Collected data
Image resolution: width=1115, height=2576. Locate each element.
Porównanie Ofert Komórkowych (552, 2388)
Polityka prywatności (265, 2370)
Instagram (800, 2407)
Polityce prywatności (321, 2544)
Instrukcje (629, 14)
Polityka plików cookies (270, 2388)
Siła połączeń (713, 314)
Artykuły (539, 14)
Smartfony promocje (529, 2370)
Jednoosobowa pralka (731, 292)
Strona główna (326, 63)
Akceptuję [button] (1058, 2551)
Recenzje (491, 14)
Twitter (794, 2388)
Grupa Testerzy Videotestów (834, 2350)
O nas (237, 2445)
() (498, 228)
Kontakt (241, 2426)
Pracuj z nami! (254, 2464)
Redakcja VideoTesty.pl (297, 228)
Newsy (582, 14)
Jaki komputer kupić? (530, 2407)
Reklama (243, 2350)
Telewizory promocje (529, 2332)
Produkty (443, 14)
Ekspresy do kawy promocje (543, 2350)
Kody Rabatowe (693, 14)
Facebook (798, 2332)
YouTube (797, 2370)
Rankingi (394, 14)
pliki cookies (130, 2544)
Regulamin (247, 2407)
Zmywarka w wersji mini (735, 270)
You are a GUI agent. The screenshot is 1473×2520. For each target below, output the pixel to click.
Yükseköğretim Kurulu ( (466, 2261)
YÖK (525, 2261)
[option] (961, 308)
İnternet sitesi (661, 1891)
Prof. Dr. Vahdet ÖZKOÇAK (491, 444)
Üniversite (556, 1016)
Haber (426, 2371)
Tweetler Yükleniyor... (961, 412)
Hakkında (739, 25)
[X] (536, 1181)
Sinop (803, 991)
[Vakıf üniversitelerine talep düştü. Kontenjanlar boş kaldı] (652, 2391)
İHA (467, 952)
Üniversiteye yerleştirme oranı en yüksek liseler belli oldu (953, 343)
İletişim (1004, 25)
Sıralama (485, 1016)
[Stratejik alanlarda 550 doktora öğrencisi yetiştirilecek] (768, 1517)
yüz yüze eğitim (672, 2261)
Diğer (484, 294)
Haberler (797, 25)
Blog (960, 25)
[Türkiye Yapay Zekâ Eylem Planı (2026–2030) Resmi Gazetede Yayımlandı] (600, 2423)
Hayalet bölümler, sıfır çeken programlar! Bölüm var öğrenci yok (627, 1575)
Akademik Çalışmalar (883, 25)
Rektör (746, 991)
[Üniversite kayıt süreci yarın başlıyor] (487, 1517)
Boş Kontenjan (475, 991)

§ **TASK PROMPT**:
Exact duplication is required for the lines above, from the line that contains "Prof. Dr. Vahdet ÖZKOÇAK (491, 444)" to the line that contains "[Stratejik alanlarda 550", inclusive; omit all others.

§ **EXPECTED ANSWER**:
Prof. Dr. Vahdet ÖZKOÇAK (491, 444)
Üniversite (556, 1016)
Haber (426, 2371)
Tweetler Yükleniyor... (961, 412)
Hakkında (739, 25)
[X] (536, 1181)
Sinop (803, 991)
[Vakıf üniversitelerine talep düştü. Kontenjanlar boş kaldı] (652, 2391)
İHA (467, 952)
Üniversiteye yerleştirme oranı en yüksek liseler belli oldu (953, 343)
İletişim (1004, 25)
Sıralama (485, 1016)
[Stratejik alanlarda 550 doktora öğrencisi yetiştirilecek] (768, 1517)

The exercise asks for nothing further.